Caws Pobi, Caws Pobi

Makes a single serving (serving a crowd?)

2/3 cup of grated cheddar (about 2 oz)
1 teaspoon butter
2 oz ale
just under 1 teaspoon of mustard
pinch salt
pinch pepper
2 slices (½" thick) barley bread
about 1 Tablespoon of butter for the bread slices


Toast, then butter the bread slices while you melt the butter in the ale in a shallow saucepan over low heat. Add the cheese and stir until it's just melted. Do not let it boil. Add the mustard, salt and pepper. Pour over the toast and broil for a few seconds under the grill, until the cheese is bubbling and brown.

===

◆ **GIVEN TASK 1**: According to the recipe, how thick should the barley bread slices be?
◆ **GIVEN TASK 2**: Rewrite the recipe from "2/3 cup of grated" to "bubbling and brown.", swapping "ale" for "stout".
Answer from the recipe alone.

◆ **DATASET CONTENT**:
===

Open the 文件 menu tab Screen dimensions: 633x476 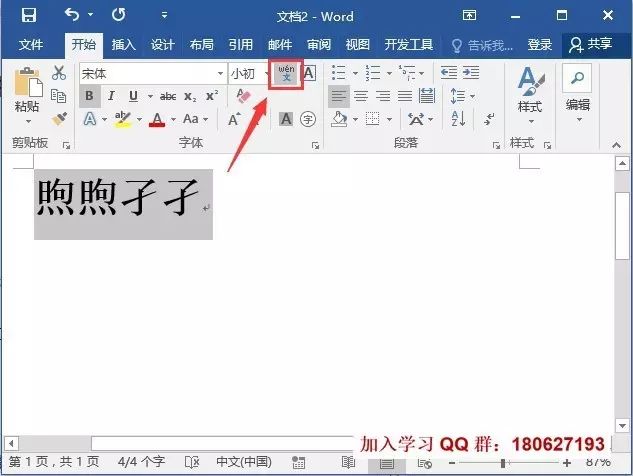(x=31, y=45)
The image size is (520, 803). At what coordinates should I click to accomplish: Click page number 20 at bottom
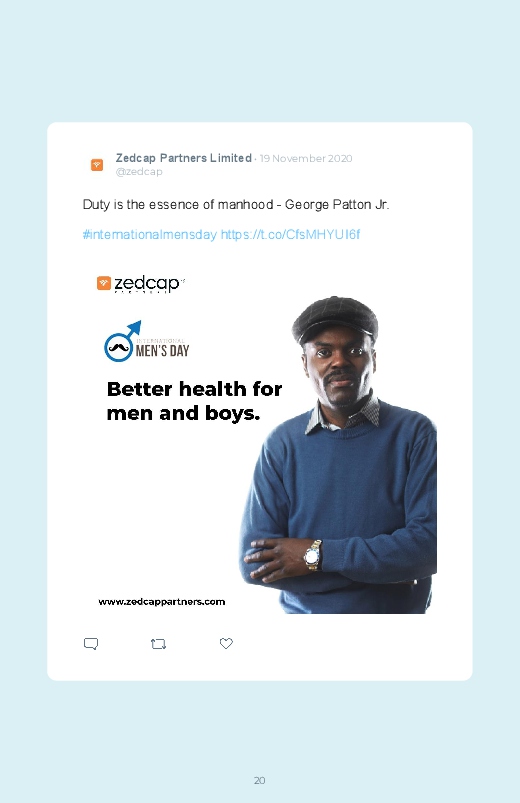[x=260, y=780]
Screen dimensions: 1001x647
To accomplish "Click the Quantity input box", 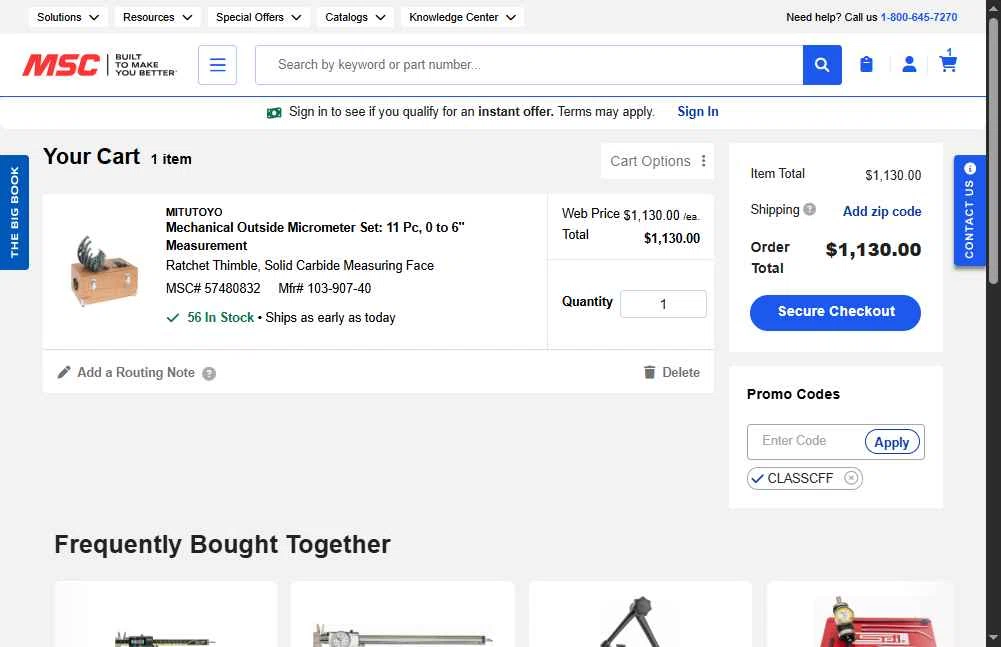I will (663, 304).

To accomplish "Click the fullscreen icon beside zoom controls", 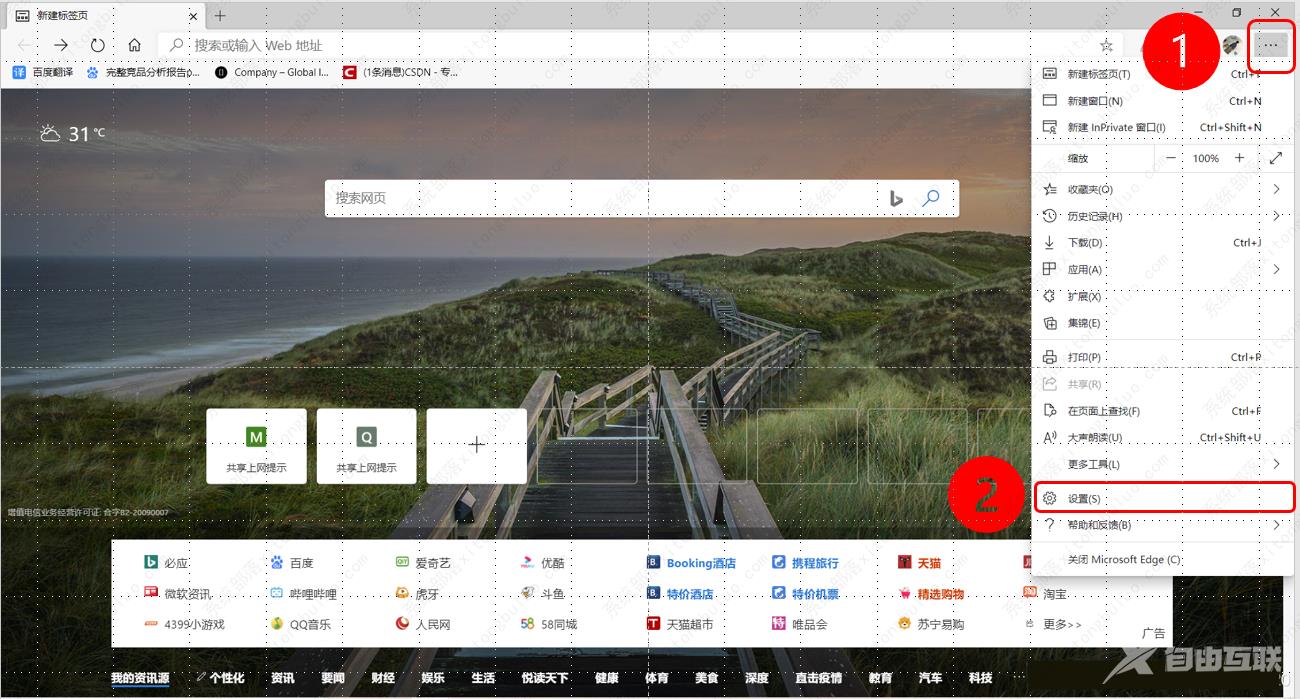I will 1277,157.
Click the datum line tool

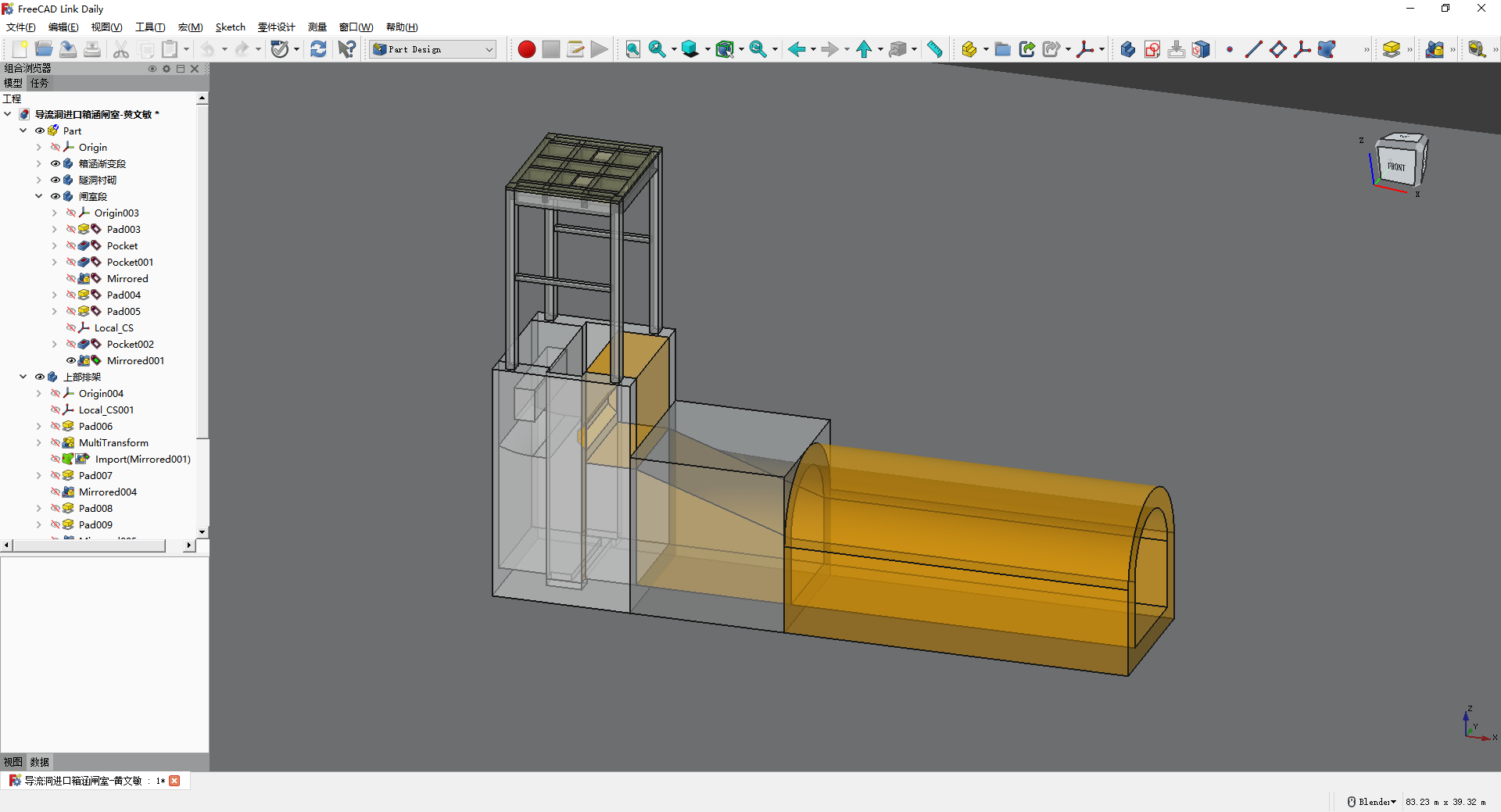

===

◆ **FINISHED ANSWER 1**: Half an inch thick.

◆ **FINISHED ANSWER 2**:
2/3 cup of grated cheddar (about 2 oz)
1 teaspoon butter
2 oz stout
just under 1 teaspoon of mustard
pinch salt
pinch pepper
2 slices (½" thick) barley bread
about 1 Tablespoon of butter for the bread slices


Toast, then butter the bread slices while you melt the butter in the stout in a shallow saucepan over low heat. Add the cheese and stir until it's just melted. Do not let it boil. Add the mustard, salt and pepper. Pour over the toast and broil for a few seconds under the grill, until the cheese is bubbling and brown.